Until you’ve experienced true sleep deprivation, you have no idea just how debilitating it can be. It’s one of those things that seems like it’d be awful to deal with, but actually living it is another thing altogether. Sleep is an important bodily function. We need it to grow, to heal and to be rested enough to get through the day.
Babies, too, need sleep. That may seem like such an obvious statement but with some babies, it seems like sleep is just a passing fad during the day, something that they’ll get over in ten minutes and be ready for playtime again. At night, it’s worse. Just when you think you can reset your body, enjoy some slumber and recharge your batteries, your baby has other ideas. Parents will try just about everything to get their baby to sleep. Just about everything, that is, except crying it out.
What is ‘crying it out’?
This is a process recommended not only by some pediatricians and family doctors, but also by grandmothers the world over. ‘It worked in our day, it’ll work for you too,’ they’ll cluck. Basically, it means to let your baby cry until she falls asleep. Sounds simple enough, but instinctively, no parent likes to hear their child cry, and especially when it becomes inconsolable, or reaches the point of actually vomiting.
Why do it?
Some parents are lucky enough to have The Dream Baby, the child who sleeps through the night from about three weeks of age. Others are frantic on a nightly basis, constantly up and tending to their excessively demanding little one who seems to need nothing but her parents’ constant attention. Diaper checked; hunger ruled out; thirst quenched; diaper checked again. The night-time routine wears everyone out – including the baby. Crying it out is often considered a last resort, but often, parents will wish they’d done it a whole lot sooner!
How to do it
Discuss the process with your medical professional for greater reassurance, but in essence, it’s a matter of putting baby to bed with all the usual cuddles and kisses, turn down the lights and tuck her in. Chances are, she’ll be up and crying in minutes. Let her cry. It’s agonizing and heartbreaking hearing your child cry, yes, but if you persist and avoid going in to attend to her, eventually she will get the message that this is sleep time and that no more (unnecessary) attention will be forthcoming. You may have to endure this agony for hours on end the first night, and may have to repeat it for a second, third and even fourth night.

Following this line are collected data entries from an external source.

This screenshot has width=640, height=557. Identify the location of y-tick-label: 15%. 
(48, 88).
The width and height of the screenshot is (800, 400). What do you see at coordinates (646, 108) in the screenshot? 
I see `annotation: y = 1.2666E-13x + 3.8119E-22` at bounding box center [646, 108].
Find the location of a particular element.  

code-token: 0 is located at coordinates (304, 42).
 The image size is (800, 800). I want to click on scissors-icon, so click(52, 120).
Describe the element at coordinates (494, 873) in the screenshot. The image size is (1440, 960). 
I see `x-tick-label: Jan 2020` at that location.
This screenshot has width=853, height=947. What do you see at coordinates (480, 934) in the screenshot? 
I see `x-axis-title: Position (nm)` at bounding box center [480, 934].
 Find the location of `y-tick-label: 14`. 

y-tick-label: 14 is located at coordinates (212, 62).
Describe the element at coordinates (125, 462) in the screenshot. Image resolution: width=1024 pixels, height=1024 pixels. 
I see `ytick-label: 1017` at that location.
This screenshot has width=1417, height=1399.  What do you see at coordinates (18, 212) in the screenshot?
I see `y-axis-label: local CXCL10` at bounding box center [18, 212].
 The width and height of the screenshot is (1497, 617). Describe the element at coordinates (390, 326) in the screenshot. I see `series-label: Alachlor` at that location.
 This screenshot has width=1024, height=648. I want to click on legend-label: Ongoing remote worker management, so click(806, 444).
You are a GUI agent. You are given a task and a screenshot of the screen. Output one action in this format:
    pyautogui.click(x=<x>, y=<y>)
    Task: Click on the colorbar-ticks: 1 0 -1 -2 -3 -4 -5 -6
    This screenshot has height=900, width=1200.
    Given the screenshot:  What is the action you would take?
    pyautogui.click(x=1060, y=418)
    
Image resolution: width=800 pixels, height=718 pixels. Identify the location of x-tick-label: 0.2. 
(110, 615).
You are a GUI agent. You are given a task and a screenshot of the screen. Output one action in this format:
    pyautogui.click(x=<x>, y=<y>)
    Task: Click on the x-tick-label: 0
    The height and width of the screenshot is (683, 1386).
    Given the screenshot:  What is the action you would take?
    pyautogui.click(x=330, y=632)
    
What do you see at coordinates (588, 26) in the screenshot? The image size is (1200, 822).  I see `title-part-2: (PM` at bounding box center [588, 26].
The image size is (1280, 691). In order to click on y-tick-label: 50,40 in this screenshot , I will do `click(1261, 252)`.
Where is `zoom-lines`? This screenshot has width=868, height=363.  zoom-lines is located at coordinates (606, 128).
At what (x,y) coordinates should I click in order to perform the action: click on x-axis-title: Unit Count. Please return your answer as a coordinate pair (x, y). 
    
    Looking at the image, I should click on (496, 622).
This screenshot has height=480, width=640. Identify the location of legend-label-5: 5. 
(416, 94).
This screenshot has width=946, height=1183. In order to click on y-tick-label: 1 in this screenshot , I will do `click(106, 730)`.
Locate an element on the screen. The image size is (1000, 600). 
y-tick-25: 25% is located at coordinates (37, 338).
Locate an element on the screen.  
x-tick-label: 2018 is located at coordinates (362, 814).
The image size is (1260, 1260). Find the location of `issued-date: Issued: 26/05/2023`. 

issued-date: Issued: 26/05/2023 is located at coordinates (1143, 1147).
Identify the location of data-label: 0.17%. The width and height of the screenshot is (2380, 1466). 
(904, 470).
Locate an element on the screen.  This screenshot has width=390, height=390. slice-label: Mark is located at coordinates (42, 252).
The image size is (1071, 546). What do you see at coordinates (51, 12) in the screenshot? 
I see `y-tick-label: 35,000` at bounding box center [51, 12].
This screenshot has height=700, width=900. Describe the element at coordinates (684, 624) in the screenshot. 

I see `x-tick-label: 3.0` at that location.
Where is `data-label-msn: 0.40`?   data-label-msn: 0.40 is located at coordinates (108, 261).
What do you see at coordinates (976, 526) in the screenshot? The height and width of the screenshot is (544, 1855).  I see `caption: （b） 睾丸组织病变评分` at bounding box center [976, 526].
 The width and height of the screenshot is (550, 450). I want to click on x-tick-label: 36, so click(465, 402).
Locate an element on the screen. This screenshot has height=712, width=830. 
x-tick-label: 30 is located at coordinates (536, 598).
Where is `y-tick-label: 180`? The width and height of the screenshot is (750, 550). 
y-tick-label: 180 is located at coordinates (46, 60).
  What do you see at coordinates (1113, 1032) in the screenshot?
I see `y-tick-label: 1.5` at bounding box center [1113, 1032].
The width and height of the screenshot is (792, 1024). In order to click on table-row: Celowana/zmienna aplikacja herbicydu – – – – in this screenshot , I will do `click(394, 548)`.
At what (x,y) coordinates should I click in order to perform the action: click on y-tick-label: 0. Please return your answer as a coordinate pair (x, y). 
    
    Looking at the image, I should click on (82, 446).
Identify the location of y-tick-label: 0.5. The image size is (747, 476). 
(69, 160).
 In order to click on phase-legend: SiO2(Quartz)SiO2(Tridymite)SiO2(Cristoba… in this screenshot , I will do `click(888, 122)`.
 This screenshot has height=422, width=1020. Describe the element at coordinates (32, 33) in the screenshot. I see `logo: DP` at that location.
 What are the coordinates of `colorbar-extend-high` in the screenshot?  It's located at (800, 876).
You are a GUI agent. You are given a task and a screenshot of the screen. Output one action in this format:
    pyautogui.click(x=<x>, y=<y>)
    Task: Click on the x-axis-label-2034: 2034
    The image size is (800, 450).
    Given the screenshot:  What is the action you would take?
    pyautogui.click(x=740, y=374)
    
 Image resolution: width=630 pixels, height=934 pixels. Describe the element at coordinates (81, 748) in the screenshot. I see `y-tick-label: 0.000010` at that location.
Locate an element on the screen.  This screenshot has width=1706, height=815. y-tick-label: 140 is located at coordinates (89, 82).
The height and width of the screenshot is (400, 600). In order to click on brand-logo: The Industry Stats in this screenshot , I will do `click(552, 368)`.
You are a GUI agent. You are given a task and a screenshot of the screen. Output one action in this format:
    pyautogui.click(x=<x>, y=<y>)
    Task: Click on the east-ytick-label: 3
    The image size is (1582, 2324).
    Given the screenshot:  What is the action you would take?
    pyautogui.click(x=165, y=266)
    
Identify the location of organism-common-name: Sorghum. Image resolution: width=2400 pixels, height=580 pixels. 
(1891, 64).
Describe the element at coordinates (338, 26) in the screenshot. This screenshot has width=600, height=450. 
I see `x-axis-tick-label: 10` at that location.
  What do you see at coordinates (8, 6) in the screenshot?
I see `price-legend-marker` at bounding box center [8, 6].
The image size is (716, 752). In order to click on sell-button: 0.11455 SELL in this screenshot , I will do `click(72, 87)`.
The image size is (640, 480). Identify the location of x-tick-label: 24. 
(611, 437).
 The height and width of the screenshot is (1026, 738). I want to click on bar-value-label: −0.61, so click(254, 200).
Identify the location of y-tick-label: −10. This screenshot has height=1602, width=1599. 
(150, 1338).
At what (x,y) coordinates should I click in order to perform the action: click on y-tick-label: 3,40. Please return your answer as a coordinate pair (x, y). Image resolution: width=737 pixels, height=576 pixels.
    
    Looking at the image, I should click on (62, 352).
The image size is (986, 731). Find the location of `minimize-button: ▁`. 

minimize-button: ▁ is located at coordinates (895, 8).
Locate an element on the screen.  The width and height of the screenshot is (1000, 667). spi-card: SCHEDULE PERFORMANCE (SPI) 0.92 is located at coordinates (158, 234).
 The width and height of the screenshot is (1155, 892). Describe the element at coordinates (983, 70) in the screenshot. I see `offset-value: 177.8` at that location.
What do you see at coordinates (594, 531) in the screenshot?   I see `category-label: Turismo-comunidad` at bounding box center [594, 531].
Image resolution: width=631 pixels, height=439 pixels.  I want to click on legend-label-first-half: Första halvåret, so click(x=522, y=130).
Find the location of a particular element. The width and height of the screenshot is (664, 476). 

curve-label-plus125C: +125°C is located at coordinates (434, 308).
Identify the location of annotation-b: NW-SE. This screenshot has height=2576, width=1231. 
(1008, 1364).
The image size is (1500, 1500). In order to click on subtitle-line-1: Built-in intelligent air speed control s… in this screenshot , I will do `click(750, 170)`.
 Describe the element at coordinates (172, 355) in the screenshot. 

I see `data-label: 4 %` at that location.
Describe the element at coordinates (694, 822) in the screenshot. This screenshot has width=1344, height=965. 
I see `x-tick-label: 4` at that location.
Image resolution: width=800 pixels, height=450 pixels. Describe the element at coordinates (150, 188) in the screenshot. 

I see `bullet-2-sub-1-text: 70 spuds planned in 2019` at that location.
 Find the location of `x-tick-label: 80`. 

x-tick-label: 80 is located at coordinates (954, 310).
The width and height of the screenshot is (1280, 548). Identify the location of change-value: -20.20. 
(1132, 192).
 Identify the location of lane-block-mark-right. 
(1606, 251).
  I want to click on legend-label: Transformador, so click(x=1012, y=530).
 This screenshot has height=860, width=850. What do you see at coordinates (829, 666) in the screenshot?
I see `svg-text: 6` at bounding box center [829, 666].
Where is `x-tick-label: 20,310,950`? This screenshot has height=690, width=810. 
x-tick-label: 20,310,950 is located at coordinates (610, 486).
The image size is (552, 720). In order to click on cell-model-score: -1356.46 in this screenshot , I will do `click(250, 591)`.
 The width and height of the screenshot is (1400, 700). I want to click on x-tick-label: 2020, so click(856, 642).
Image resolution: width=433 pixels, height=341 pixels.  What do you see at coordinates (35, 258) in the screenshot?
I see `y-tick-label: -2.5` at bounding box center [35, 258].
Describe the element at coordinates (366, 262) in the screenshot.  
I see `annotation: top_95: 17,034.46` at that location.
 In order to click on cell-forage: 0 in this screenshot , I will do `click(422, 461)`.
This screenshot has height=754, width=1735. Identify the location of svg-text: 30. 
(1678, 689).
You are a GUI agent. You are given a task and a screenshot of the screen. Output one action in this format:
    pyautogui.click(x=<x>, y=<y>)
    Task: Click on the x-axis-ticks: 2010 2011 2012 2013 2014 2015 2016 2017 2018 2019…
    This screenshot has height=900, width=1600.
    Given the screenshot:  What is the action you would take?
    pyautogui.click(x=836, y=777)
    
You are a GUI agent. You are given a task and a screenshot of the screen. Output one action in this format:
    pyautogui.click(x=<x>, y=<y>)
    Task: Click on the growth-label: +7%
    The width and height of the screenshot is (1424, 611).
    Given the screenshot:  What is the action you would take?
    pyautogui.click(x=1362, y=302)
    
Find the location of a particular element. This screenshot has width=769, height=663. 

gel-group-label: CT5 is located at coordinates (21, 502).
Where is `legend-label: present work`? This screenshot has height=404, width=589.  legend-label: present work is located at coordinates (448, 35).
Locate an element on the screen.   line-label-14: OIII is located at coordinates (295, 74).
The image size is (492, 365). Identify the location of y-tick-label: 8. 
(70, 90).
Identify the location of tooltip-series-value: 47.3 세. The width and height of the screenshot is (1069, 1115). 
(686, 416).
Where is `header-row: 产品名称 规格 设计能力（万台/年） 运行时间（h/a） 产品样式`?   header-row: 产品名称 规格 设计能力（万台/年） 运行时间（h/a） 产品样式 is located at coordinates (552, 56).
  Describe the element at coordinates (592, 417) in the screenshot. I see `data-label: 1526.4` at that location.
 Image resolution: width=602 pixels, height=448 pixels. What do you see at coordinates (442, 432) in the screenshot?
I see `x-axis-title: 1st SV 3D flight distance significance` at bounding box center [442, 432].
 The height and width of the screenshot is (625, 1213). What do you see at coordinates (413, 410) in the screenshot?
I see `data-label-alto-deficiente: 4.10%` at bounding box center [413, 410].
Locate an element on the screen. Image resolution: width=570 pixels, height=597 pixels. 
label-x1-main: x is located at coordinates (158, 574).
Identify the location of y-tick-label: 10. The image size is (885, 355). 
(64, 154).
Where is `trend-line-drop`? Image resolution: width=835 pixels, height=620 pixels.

Is it cruel to let my baby cry it out?
Is it cruel to allow her to miss out on vital sleep? Look, it’s your job as a parent to ensure that all your baby’s needs are met. If you’ve tried everything else and she’s still raising havoc all night long, you simply must find a solution. Crying is not going to cause untold harm to your child. Some babies will cry to the point of throwing up, but this too is no cause for alarm. At such a young age, littlies have a rapid gag reflex. It doesn’t mean she’ll choke or pass out. Simply clean the crib, change your baby’s clothes and tuck her in again.
How long will it take?
It depends on your baby and how soon she learns that nighttime is sleep time. It could take one night; it could take four. If you have concerns, speak to your doctor.
When letting your baby cry it out, you must of course, be close by to keep an eye on her and make sure that she doesn’t come to any harm. But avoid going to her and consoling her as you will only undo the reason for her crying in the first place.
It’s normal to feel a horrible sense of guilt. As a Mom or Dad, you want to help your child when she’s upset, not prolong the cause. You also want to be done with the miserable disruption of the crying so that the house can return to some sense of normalcy. But hang in there. It’s a temporary situation that will result in a permanent solution.